Required task: Set out every line of the rows below as a JSON list of strings, one string per line, and leave out the blank lines.

****************

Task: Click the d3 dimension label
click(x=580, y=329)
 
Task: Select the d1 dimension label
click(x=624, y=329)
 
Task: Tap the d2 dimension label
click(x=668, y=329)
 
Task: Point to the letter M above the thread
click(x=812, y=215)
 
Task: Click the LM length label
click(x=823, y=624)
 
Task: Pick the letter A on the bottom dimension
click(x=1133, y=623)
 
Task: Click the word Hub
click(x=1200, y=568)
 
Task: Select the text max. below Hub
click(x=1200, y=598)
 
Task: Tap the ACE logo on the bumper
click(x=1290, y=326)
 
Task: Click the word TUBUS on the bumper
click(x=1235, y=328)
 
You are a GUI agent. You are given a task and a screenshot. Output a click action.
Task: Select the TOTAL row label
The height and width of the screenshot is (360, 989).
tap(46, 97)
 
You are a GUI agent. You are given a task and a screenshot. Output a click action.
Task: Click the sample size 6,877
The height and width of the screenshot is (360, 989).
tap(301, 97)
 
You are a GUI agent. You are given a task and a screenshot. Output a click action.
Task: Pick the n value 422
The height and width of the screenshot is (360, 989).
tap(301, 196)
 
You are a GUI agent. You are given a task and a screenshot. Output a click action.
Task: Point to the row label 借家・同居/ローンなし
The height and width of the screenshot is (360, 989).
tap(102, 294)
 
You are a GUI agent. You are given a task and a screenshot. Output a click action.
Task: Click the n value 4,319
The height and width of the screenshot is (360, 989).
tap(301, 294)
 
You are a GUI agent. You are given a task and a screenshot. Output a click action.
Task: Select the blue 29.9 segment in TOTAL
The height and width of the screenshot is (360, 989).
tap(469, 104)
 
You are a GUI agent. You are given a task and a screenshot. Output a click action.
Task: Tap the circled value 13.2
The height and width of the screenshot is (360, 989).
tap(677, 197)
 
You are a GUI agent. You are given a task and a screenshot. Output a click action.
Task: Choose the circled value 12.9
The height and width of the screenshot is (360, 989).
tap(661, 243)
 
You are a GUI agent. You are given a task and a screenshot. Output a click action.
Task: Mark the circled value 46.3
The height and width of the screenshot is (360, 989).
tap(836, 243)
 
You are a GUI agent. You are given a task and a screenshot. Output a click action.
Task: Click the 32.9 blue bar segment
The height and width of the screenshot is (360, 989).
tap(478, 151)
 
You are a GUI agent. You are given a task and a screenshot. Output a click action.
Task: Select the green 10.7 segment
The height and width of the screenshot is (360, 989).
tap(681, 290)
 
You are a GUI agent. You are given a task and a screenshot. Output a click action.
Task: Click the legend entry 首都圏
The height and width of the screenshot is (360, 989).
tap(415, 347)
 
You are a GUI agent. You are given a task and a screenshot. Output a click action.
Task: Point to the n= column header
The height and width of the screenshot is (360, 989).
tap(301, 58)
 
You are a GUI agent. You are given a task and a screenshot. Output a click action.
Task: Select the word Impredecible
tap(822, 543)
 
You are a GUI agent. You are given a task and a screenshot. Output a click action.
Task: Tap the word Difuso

****************

Exercise response:
[
  "Task: Click the d3 dimension label",
  "click(x=580, y=329)",
  "Task: Select the d1 dimension label",
  "click(x=624, y=329)",
  "Task: Tap the d2 dimension label",
  "click(x=668, y=329)",
  "Task: Point to the letter M above the thread",
  "click(x=812, y=215)",
  "Task: Click the LM length label",
  "click(x=823, y=624)",
  "Task: Pick the letter A on the bottom dimension",
  "click(x=1133, y=623)",
  "Task: Click the word Hub",
  "click(x=1200, y=568)",
  "Task: Select the text max. below Hub",
  "click(x=1200, y=598)",
  "Task: Tap the ACE logo on the bumper",
  "click(x=1290, y=326)",
  "Task: Click the word TUBUS on the bumper",
  "click(x=1235, y=328)",
  "You are a GUI agent. You are given a task and a screenshot. Output a click action.",
  "Task: Select the TOTAL row label",
  "The height and width of the screenshot is (360, 989).",
  "tap(46, 97)",
  "You are a GUI agent. You are given a task and a screenshot. Output a click action.",
  "Task: Click the sample size 6,877",
  "The height and width of the screenshot is (360, 989).",
  "tap(301, 97)",
  "You are a GUI agent. You are given a task and a screenshot. Output a click action.",
  "Task: Pick the n value 422",
  "The height and width of the screenshot is (360, 989).",
  "tap(301, 196)",
  "You are a GUI agent. You are given a task and a screenshot. Output a click action.",
  "Task: Point to the row label 借家・同居/ローンなし",
  "The height and width of the screenshot is (360, 989).",
  "tap(102, 294)",
  "You are a GUI agent. You are given a task and a screenshot. Output a click action.",
  "Task: Click the n value 4,319",
  "The height and width of the screenshot is (360, 989).",
  "tap(301, 294)",
  "You are a GUI agent. You are given a task and a screenshot. Output a click action.",
  "Task: Select the blue 29.9 segment in TOTAL",
  "The height and width of the screenshot is (360, 989).",
  "tap(469, 104)",
  "You are a GUI agent. You are given a task and a screenshot. Output a click action.",
  "Task: Tap the circled value 13.2",
  "The height and width of the screenshot is (360, 989).",
  "tap(677, 197)",
  "You are a GUI agent. You are given a task and a screenshot. Output a click action.",
  "Task: Choose the circled value 12.9",
  "The height and width of the screenshot is (360, 989).",
  "tap(661, 243)",
  "You are a GUI agent. You are given a task and a screenshot. Output a click action.",
  "Task: Mark the circled value 46.3",
  "The height and width of the screenshot is (360, 989).",
  "tap(836, 243)",
  "You are a GUI agent. You are given a task and a screenshot. Output a click action.",
  "Task: Click the 32.9 blue bar segment",
  "The height and width of the screenshot is (360, 989).",
  "tap(478, 151)",
  "You are a GUI agent. You are given a task and a screenshot. Output a click action.",
  "Task: Select the green 10.7 segment",
  "The height and width of the screenshot is (360, 989).",
  "tap(681, 290)",
  "You are a GUI agent. You are given a task and a screenshot. Output a click action.",
  "Task: Click the legend entry 首都圏",
  "The height and width of the screenshot is (360, 989).",
  "tap(415, 347)",
  "You are a GUI agent. You are given a task and a screenshot. Output a click action.",
  "Task: Point to the n= column header",
  "The height and width of the screenshot is (360, 989).",
  "tap(301, 58)",
  "You are a GUI agent. You are given a task and a screenshot. Output a click action.",
  "Task: Select the word Impredecible",
  "tap(822, 543)",
  "You are a GUI agent. You are given a task and a screenshot. Output a click action.",
  "Task: Tap the word Difuso"
]